Pengaruh besar Hassan Maolani terlihat dari jumlah santri yang datang belajar di pesantren yang ia dirikan. Tidak hanya datang dari wilayah yang berdekatan, seperti Majalengka, Cirebon, dan Indramayu, murid-murid Hassan datang dari seantero wilayah Tanah Air. Banyak muridnya berasal dari Sumatera, Kalimantan, juga Lombok. Kalau hanya dari wilayah lain di Jawa, itu sudah dianggap biasa.

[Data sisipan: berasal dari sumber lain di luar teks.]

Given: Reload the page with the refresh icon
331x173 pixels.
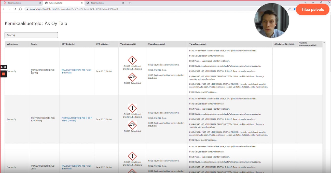Looking at the screenshot, I should pos(15,9).
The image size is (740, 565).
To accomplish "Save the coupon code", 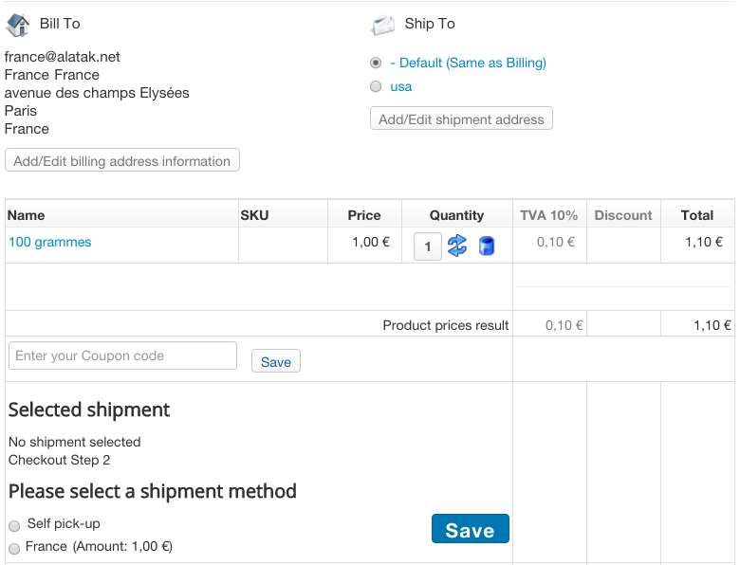I will click(276, 361).
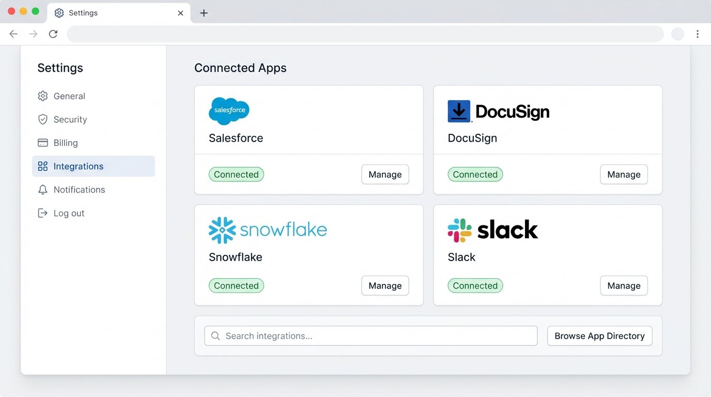Click the Slack hashtag logo

pos(459,230)
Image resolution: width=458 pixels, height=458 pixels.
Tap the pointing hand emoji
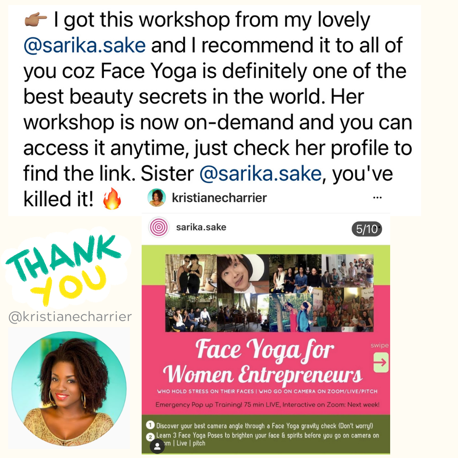coord(35,20)
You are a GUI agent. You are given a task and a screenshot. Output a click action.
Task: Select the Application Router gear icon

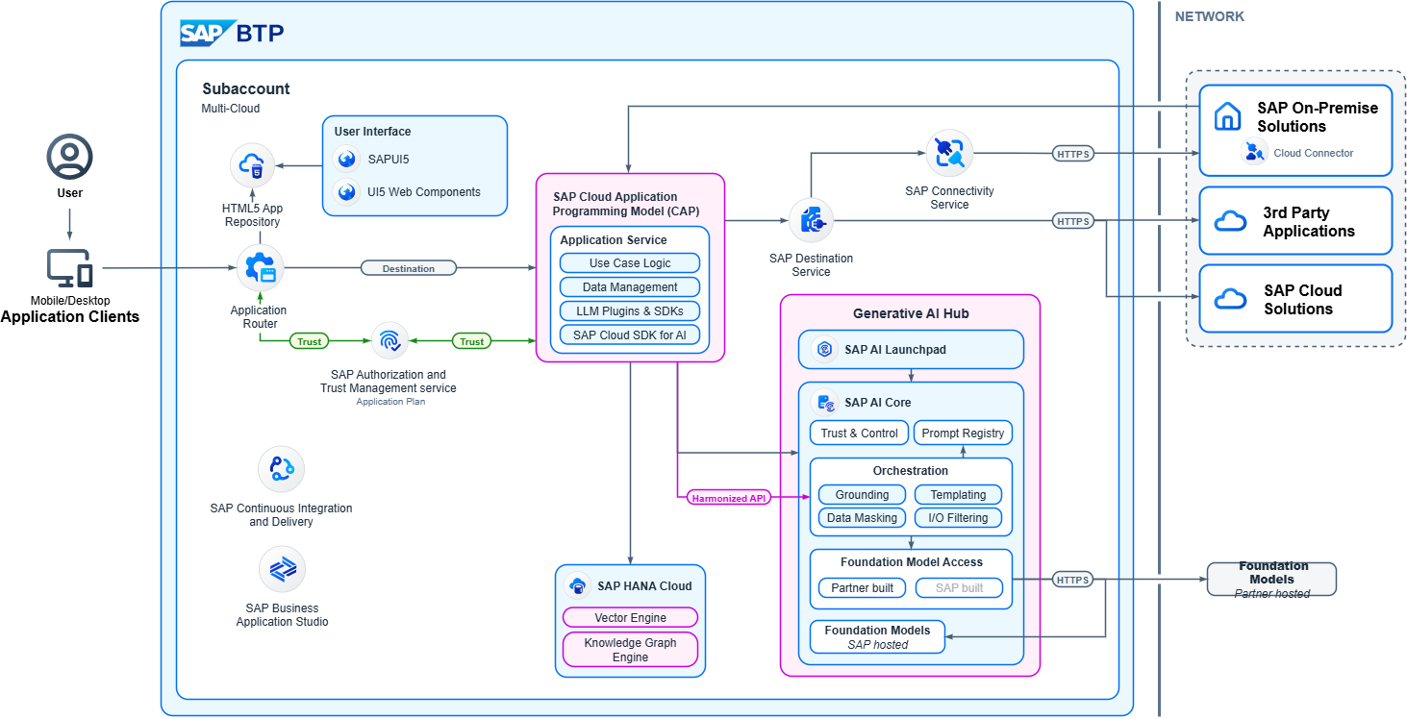[x=260, y=268]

Dalam “The significance of the pesantren as the most important center for Islamic learing peaked in the 19th century through the roles of Kiyai Hasan Maolani or Kiyai Mas Daka (born in 1781) and his disciples,” tulisan Didin Nurul Rosidin dalam “Pesantren and Modernity in Indonesia: Ma’had Aly of Kuningan”, digambarkan bahwa pesantren yang didirikan Ajengan Hasan Maolani merupakan lembaga pendidikan Islam yang terbesar di zamannya, minimal di wilayah Kuningan dan sekitarnya.
Tentang Hassan Maolani, Gerardus Willebrordus Joannes Drewes dalam bukunya,” Drie Javaans Goeroes: Hun Leven, Onderricht en Messiasprediking”, menyatakan bahwa Hassan Maolani merupakan sosok yang sangat berpengaruh di Tanah Jawa pada abad ke-19. Bukan hanya sebagai tokoh keagamaan, melainkan dianggap ratu adil penyelamat masyarakat.
“Bersama Mas Malangyuda dan Nurhakim, Hassan Maolani merupakan tiga guru Jawa yang dianggap sebagai ratu adil oleh masyarakat sekitarnya. Dalam konteks ini, Hasan Maolani merupakan guru Jawa pertama dan terpenting, yang menjadi pembimbing bagi dua guru lainnya,” tulis Drewes dalam karyanya itu.
Penyematan gelar ratu adil oleh masyarakat tentu tidak dilakukan secara sembarangan. Orang yang terpilih tersebut pasti memiliki pengaruh yang amat besar, selain memiliki sejumlah kelebihan yang menjadikannya lebih tersohor dan dihormati ketimbang tokoh-tokoh lain.
“Kelebihan-kelebihan mendasar yang dimaksud, di antaranya adalah kemampuan yang mumpuni dalam penyampaian doktrin sufistik, kehebatan diri dalam hal-hal yang sifatnya ajaib dan mistis, serta kemampuan dalam mengkoordinasi individu dalam suatu kesatuan yang bersifat tunggal,” tulis Merle Calvin Ricklefs, dalam “Polarising Javanese Society: Islamic and Other Visions (c.1830-1930)”.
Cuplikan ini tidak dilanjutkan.